I'm just sorry that the Adobe beast managed to swallow other, better companies like Macromedia.
"Narayen confirmed, saying Google's Android OS, Nokia's Symbian OS, Microsoft's Windows Mobile OS and even the new Palm Web OS would be among the first devices to support web browsing with the latest and greatest Flash player."
I hope they're getting a Black Berry version out as I don't see any mention of that. I know not everybody regards a Flash plug-in as essential, but as far as the RIM devices are concerned I felt this was one of their only major let downs.
Once I get the Flash plug-in installed I'll be able to use BBC's iPlayer which will be a big bonus for me.
One thing I don't understand, and haven't been able to Google answers as to why, is that fact that You Tube videos work fine. Don't they use Flash too?
Anyone know more about this issue please chime in? (except for that knob, Von Drashek - I don't have the time these days to even scroll past the 'drivel-nonsense' comments you seem to leave around this site like random animal faeces - please let me help pay for your one way ticket to Switzerland?
N.B. 'Switzerland has an unusual position on assisted suicide: it is legally condoned and can be performed by non-physicians'
Sorry everyone, I want to be the first in the thousand mile queue to help on this one...
Love from Dave xxx
Adobe really sucks lately:
Flash 10 is the worst ever. Locking up browsers after a few minutes of use.

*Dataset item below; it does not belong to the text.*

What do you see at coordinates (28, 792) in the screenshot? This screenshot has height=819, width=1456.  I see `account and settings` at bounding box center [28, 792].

Giving up on SVG was somewhat stupid. Adobe built the best SVG technology ever and let it rot. Now Mozilla, Opera, and Webkit have caught up. Only IE is lacking SVG support. Make a deal with Microsoft and sell them what they need for real money!

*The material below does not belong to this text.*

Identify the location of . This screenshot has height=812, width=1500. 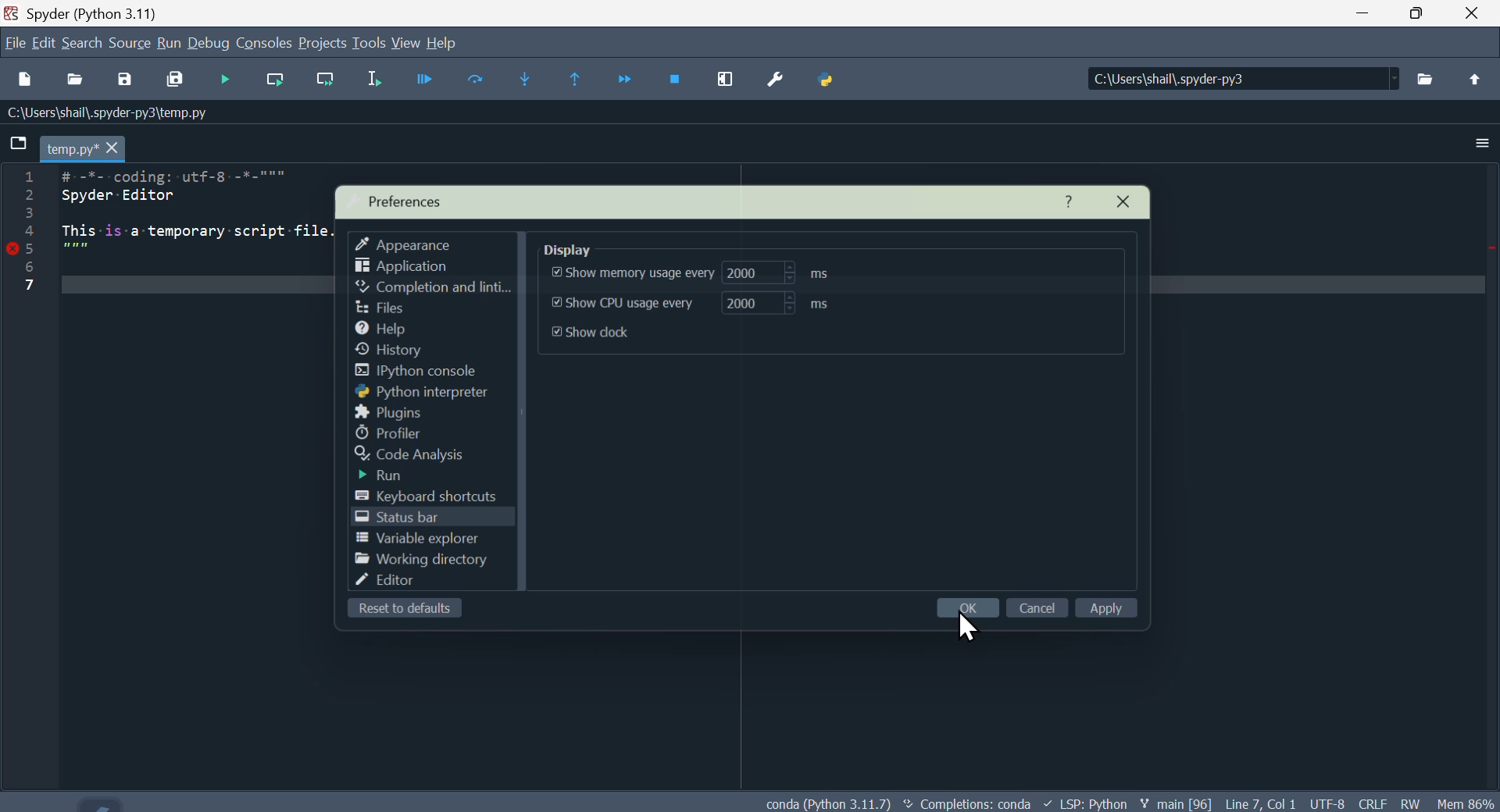
(44, 44).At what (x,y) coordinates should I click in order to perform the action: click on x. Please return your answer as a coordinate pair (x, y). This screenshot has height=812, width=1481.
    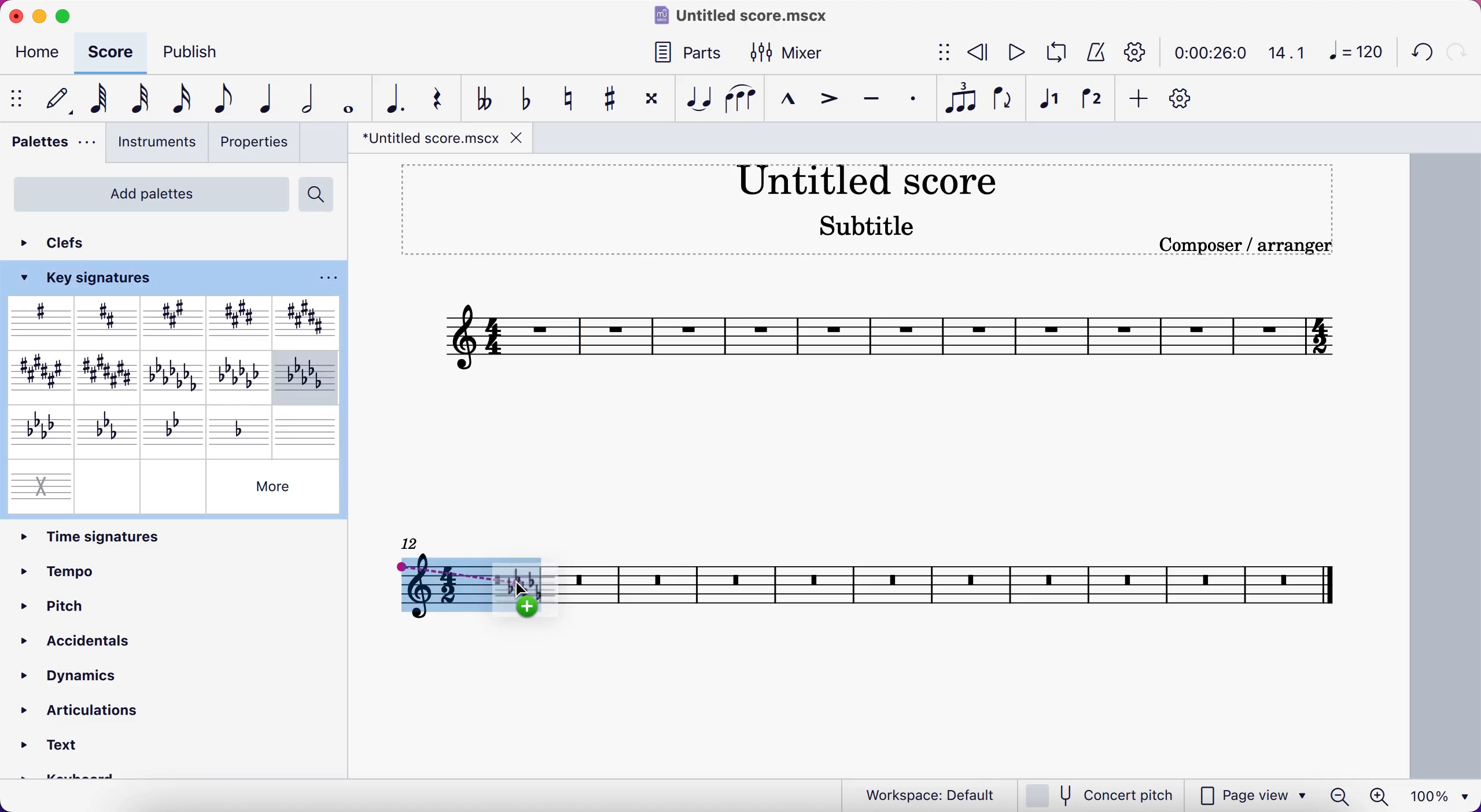
    Looking at the image, I should click on (39, 483).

Adobe's venture into DRM when everybody else is avoiding it like the plague is highly unpopular. Invoking the DMCA on Sourceforge was the worst publicity stunt ever. Understand this: People buy stuff to _own_ stuff. DRM makes 'em feel ripped off the first time they try to move stuff from device A to device B. DRM hurts your sales!
Stop doing a rat race with Sun over RIA! (I won't even mention the third wanna-be.) Nobody is going to move from robust and mature JVM to cheap and buggy Flash. I would't buy a phone with Flash on it. I don't want my calls dropped because Flash is hogging my CPU.
PDF is your best asset. Don't spoil that one, too. Stop that DRM crap. It's giving PDF a bad name. Why is there no high-quality PDF viewer on the Kindle? There's a lost opportunity!
The reason may be that the youtube videos only use the FLV playback component (FLV is a container of flash that uses OPV6 o mp4 codecs) but not the entire flash player.